- Opening Delimiter -

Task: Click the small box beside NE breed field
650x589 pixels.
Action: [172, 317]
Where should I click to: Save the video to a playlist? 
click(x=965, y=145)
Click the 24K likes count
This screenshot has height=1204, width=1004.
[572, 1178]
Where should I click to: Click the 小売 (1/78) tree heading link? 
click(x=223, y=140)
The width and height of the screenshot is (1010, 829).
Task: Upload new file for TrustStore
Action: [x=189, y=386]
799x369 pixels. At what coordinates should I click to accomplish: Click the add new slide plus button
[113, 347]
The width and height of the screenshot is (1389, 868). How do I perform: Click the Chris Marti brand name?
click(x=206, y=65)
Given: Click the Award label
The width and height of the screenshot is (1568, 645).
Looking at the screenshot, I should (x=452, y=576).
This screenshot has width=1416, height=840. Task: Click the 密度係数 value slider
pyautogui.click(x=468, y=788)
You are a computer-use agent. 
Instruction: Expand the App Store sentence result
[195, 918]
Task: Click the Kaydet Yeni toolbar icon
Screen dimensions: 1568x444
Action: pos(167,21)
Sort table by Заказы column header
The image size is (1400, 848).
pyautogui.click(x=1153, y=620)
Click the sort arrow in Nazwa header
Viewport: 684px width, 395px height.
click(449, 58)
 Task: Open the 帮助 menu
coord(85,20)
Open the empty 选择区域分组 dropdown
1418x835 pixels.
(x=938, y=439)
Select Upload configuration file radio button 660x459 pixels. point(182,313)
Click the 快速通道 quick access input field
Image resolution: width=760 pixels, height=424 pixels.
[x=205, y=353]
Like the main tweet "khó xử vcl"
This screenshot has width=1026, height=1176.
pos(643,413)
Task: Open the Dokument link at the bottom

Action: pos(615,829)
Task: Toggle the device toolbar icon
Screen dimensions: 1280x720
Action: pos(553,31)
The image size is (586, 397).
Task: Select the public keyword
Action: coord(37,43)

- Closing Delimiter -

◆ **WHAT YOU HAVE TO DO**
The lines to quote run from the one containing "Instruction: Expand the" through the final line of the material above; please give them exactly, both ends included, and nothing else.

◆ **COMPLETED TASK**
Instruction: Expand the App Store sentence result
[195, 918]
Task: Click the Kaydet Yeni toolbar icon
Screen dimensions: 1568x444
Action: pos(167,21)
Sort table by Заказы column header
The image size is (1400, 848).
pyautogui.click(x=1153, y=620)
Click the sort arrow in Nazwa header
Viewport: 684px width, 395px height.
click(449, 58)
 Task: Open the 帮助 menu
coord(85,20)
Open the empty 选择区域分组 dropdown
1418x835 pixels.
(x=938, y=439)
Select Upload configuration file radio button 660x459 pixels. point(182,313)
Click the 快速通道 quick access input field
Image resolution: width=760 pixels, height=424 pixels.
[x=205, y=353]
Like the main tweet "khó xử vcl"
This screenshot has width=1026, height=1176.
pos(643,413)
Task: Open the Dokument link at the bottom

Action: pos(615,829)
Task: Toggle the device toolbar icon
Screen dimensions: 1280x720
Action: pos(553,31)
The image size is (586, 397).
Task: Select the public keyword
Action: coord(37,43)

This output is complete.